Three statements—on Oct. 16, Oct. 20 and Oct. 31—from the Society of Biblical Literature are a reminder that speaking out is a risk. The Oct. 31 one begins, “At a time when both silence and words are subject to multiple interpretations, often contradictory ones, we regret the pain and indignation our successive statements have caused to many of our members. Council does not wish to issue further statements about the tragic events in Israel and in Gaza. Rather, Council wishes to clarify that both of its recent statements stand side by side.”

The most common approach among the scholarly associations Inside Higher Ed contacted hasn’t been to speak for one side or the other, or both. It’s to say nothing.

Silence

Jim Grossman, executive director of the American Historical Association, pointed to his organization’s “Guiding Principles on Taking a Public Stance,” which were approved in 2007 and revised in 2017. Those principles say the association “has the responsibility to take public stands” in certain situations, including against censorship, limitations to historians’ free movement and threats to the preservation of or free access to historical sources.

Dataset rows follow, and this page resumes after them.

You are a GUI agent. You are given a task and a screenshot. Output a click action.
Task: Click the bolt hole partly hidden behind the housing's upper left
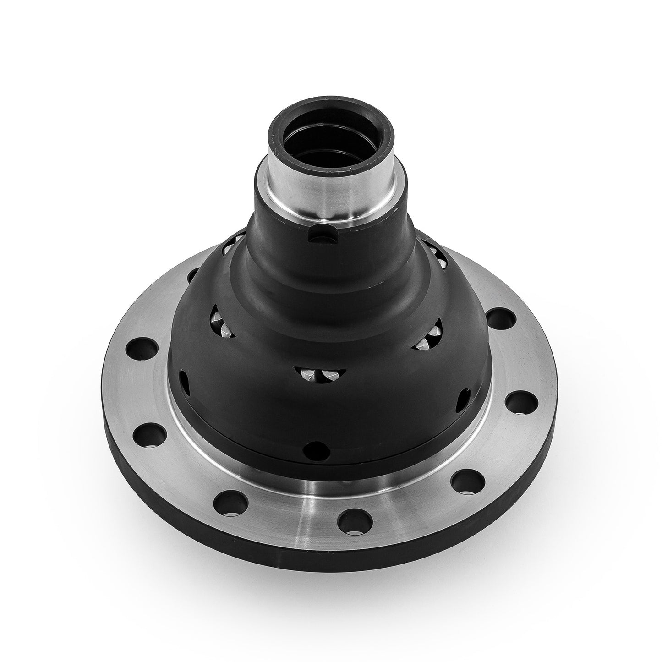(x=192, y=276)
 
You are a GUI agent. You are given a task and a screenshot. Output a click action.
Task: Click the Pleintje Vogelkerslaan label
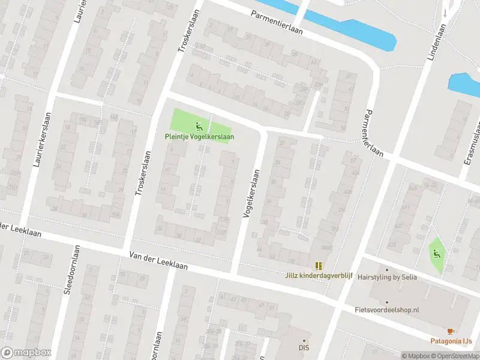[x=199, y=137]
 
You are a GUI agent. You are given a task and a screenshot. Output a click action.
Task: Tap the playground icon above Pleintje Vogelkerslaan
[x=199, y=126]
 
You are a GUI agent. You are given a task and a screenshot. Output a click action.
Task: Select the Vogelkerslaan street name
[x=251, y=193]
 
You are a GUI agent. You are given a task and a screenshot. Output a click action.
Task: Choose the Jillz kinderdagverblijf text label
[x=318, y=276]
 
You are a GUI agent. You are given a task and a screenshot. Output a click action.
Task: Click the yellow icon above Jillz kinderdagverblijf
[x=318, y=265]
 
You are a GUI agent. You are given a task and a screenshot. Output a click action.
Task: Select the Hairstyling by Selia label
[x=387, y=278]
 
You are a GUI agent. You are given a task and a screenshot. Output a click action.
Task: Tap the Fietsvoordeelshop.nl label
[x=387, y=310]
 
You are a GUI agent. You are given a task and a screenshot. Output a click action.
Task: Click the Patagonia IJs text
[x=451, y=341]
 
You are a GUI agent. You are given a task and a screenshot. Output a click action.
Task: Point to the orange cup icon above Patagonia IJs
[x=451, y=331]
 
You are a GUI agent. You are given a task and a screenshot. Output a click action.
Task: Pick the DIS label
[x=304, y=347]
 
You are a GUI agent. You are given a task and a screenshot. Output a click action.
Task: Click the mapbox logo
[x=26, y=353]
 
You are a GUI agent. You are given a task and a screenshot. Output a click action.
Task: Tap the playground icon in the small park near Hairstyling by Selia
[x=436, y=253]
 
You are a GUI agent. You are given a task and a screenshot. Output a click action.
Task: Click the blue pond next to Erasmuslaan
[x=464, y=84]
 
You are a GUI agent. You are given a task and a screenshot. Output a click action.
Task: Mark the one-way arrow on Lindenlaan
[x=445, y=13]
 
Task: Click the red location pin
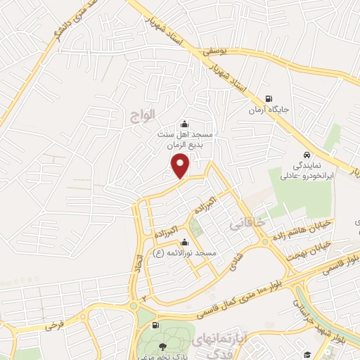pos(181,166)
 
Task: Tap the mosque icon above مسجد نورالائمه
pos(184,243)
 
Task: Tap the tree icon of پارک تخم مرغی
pos(163,345)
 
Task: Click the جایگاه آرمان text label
pos(265,110)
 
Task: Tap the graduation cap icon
pos(306,353)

In an email, Grossman said his group hasn’t issued statements over the past decade on the Israel-Palestine conflict because “events in the Middle East, important and complex as they are, have not fallen within the parameters of those guidelines.”

The American Political Science Association didn’t return requests for information, and its website shows no statements, at least since Oct. 7. The American Association of Geographers’ executive director, Gary Langham, said in an email that his organization hasn’t released any statements on the conflict in at least the past five years.

Among other groups to say they’ve issued no statements: the World History Association, the Society of Military History, the Society for Historians of American Foreign Relations, the Association for Asian Studies (not Asian American Studies), the American Philosophical Society, the Mathematical Association of America and the American Mathematical Society.

Last week, the Academic Freedom Alliance, Heterodox Academy and the Foundation for Individual Rights and Expression, three groups that advocate for free expression in academe, released a letter calling on university board members to adopt “a policy of institutional neutrality on social and political issues that do not concern core academic matters or institutional operations.” The letter said university statements “risk establishing an orthodox view on campus.”

The letter also quoted the University of Chicago’s 1967 Kalven report, a frequently cited statement on the importance of institutional neutrality that says the university “is the home and sponsor of critics.” But the three groups’ letter also says that “institutional neutrality applies only to leaders and units of the institution … It does not apply to faculty members and students (i.e., the ‘critics’), either individually or as members of voluntary, non-institutional associations.”

A spokeswoman for FIRE said that “because those groups are private entities, we don’t take a position on whether they should issue statements.” And Keith Whittington, founding chair of the Academic Freedom Alliance and William Nelson Cromwell Professor of Politics at Princeton University, said the letter doesn’t address scholarly associations.

But Whittington said he personally sees risks, albeit lower ones than for institutions, for associations issuing statements. “They don’t have the same kind of control over people’s careers that universities do and university departments do,” he said of associations—but they “should be cognizant of the fact that they are potentially marginalizing a subset of their members.”

He said he’s a member of the American Political Science Association, and he’d be “very annoyed” if it were issuing statements on his behalf.